#### Directions for this task
Could you give back every entry below exactly, with the pictures dropped?

== Dataset

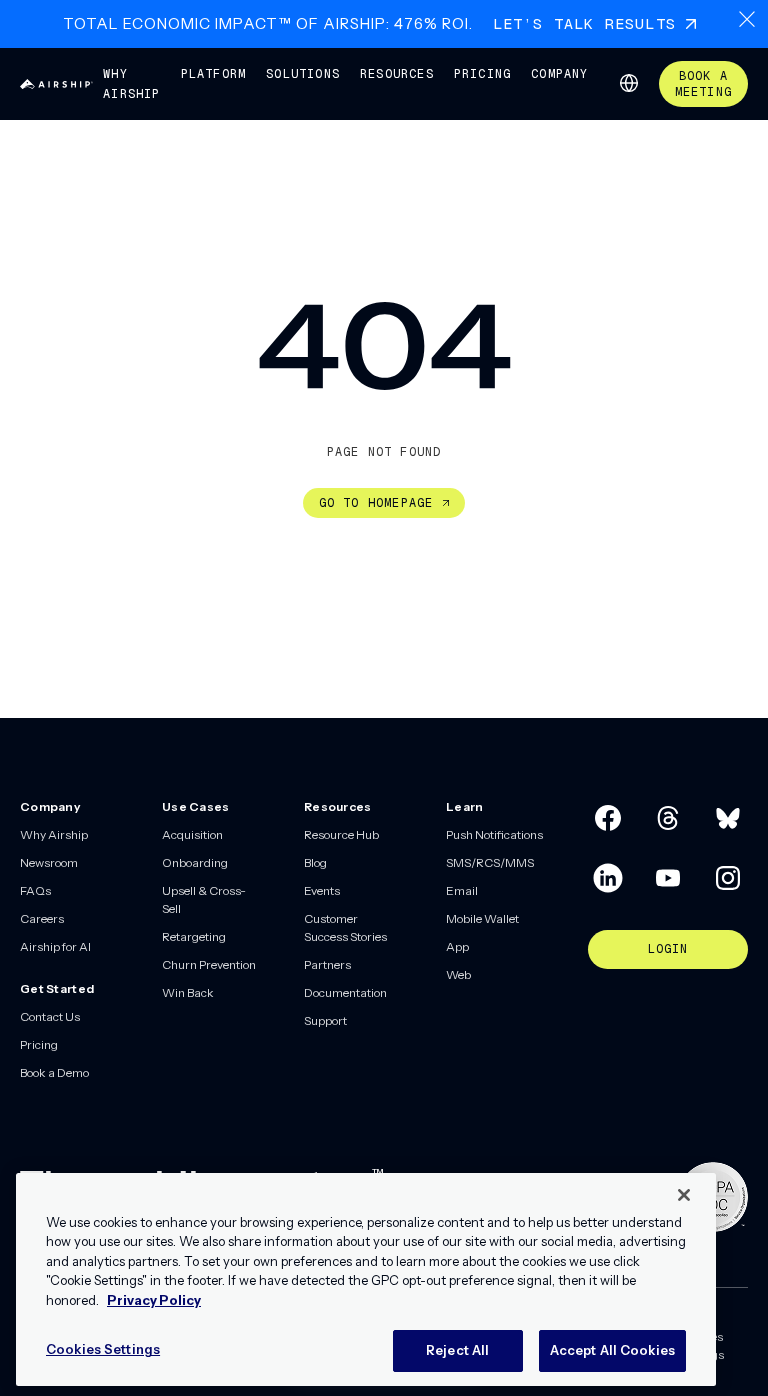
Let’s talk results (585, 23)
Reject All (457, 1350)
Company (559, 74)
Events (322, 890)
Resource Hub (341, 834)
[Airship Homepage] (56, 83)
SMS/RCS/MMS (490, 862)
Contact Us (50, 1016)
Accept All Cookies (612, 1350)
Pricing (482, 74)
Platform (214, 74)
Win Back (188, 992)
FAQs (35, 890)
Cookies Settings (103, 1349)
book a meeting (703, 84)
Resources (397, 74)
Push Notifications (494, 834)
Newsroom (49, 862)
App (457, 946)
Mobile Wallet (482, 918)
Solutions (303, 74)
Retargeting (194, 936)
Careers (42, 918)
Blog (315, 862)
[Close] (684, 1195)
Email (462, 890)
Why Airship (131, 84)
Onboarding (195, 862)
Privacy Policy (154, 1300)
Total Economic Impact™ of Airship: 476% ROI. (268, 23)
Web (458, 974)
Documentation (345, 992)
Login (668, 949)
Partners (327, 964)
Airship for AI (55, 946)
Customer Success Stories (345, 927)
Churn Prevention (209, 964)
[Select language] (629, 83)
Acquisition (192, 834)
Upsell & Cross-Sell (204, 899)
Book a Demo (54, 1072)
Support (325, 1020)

====

#### Solution for this problem
Let’s talk results (585, 23)
Reject All (457, 1350)
Company (559, 74)
Events (322, 890)
Resource Hub (341, 834)
[Airship Homepage] (56, 83)
SMS/RCS/MMS (490, 862)
Contact Us (50, 1016)
Accept All Cookies (612, 1350)
Pricing (482, 74)
Platform (214, 74)
Win Back (188, 992)
FAQs (35, 890)
Cookies Settings (103, 1349)
book a meeting (703, 84)
Resources (397, 74)
Push Notifications (494, 834)
Newsroom (49, 862)
App (457, 946)
Mobile Wallet (482, 918)
Solutions (303, 74)
Retargeting (194, 936)
Careers (42, 918)
Blog (315, 862)
[Close] (684, 1195)
Email (462, 890)
Why Airship (131, 84)
Onboarding (195, 862)
Privacy Policy (154, 1300)
Total Economic Impact™ of Airship: 476% ROI. (268, 23)
Web (458, 974)
Documentation (345, 992)
Login (668, 949)
Partners (327, 964)
Airship for AI (55, 946)
Customer Success Stories (345, 927)
Churn Prevention (209, 964)
[Select language] (629, 83)
Acquisition (192, 834)
Upsell & Cross-Sell (204, 899)
Book a Demo (54, 1072)
Support (325, 1020)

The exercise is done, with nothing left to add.